**RECORDS:**
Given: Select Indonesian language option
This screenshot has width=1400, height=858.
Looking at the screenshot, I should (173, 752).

---

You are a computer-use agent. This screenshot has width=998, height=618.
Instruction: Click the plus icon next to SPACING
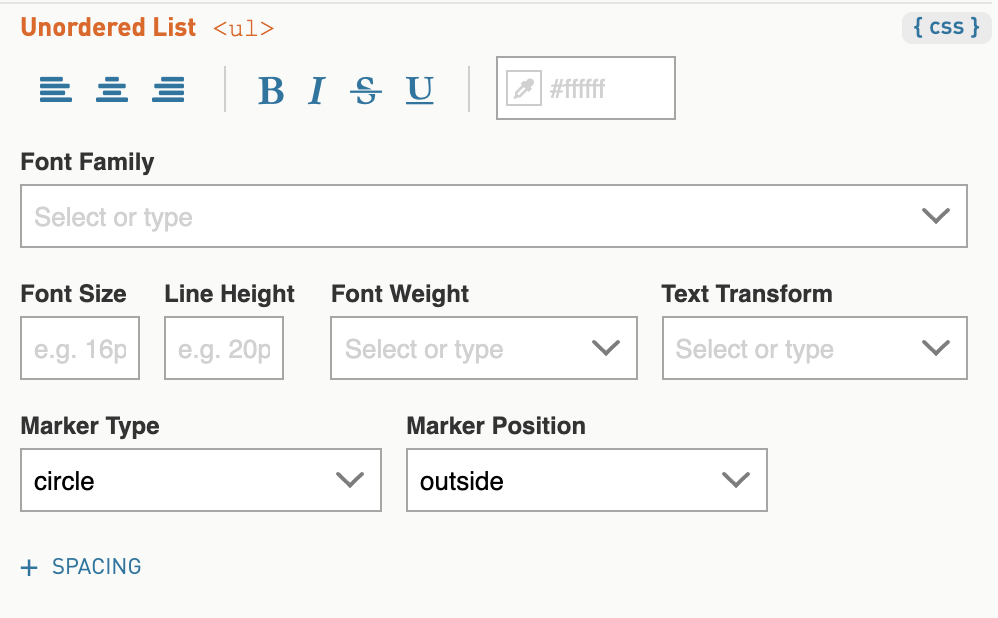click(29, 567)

**GOAL:** Copy the data word for word, beginning at the line containing "Given: Select Indonesian language option" and ending after the line containing "Looking at the".

**COMPLETED EXERCISE:**
Given: Select Indonesian language option
This screenshot has width=1400, height=858.
Looking at the screenshot, I should (173, 752).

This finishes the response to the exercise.